### DATA SUPPLIED ###

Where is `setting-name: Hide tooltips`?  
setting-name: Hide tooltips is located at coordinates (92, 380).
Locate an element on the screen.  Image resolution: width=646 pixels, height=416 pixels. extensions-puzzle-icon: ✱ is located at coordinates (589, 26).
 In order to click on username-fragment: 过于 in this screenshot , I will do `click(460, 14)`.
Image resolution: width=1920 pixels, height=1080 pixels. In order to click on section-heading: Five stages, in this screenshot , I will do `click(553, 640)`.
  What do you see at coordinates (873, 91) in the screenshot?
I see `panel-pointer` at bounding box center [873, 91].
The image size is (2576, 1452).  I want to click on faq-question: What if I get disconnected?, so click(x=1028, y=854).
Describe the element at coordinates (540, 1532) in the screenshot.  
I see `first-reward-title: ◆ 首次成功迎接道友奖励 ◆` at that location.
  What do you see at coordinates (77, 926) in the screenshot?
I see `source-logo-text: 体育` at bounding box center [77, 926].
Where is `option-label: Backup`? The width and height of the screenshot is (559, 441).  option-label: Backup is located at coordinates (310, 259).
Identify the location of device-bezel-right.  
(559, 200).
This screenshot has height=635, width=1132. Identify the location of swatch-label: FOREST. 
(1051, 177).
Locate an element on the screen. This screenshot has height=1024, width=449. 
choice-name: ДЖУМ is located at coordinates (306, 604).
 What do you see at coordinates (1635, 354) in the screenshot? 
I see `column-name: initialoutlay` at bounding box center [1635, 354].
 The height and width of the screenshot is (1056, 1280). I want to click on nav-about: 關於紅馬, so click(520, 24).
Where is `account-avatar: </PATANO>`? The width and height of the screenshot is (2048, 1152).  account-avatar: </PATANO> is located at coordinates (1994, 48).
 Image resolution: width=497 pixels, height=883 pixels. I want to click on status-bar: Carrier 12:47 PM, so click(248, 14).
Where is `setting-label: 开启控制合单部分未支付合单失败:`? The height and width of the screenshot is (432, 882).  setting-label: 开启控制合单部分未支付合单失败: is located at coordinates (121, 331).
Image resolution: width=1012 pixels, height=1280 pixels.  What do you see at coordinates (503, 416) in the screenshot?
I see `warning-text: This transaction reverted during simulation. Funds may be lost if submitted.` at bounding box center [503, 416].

###

### PROMPT
Rewrite the entries as a Markdown table with columns Row and Line, beginning at the first entry and continuing through the line containing "In order to click on username-fragment: 过于". Number each line in Row, put its text in Line, and omit blank lines.

### PROBLEM SOLUTION
| Row | Line |
|---|---|
| 1 | Where is `setting-name: Hide tooltips`?   |
| 2 | setting-name: Hide tooltips is located at coordinates (92, 380). |
| 3 | Locate an element on the screen.  Image resolution: width=646 pixels, height=416 pixels. extensions-puzzle-icon: ✱ is located at coordinates (589, 26). |
| 4 |  In order to click on username-fragment: 过于 in this screenshot , I will do `click(460, 14)`. |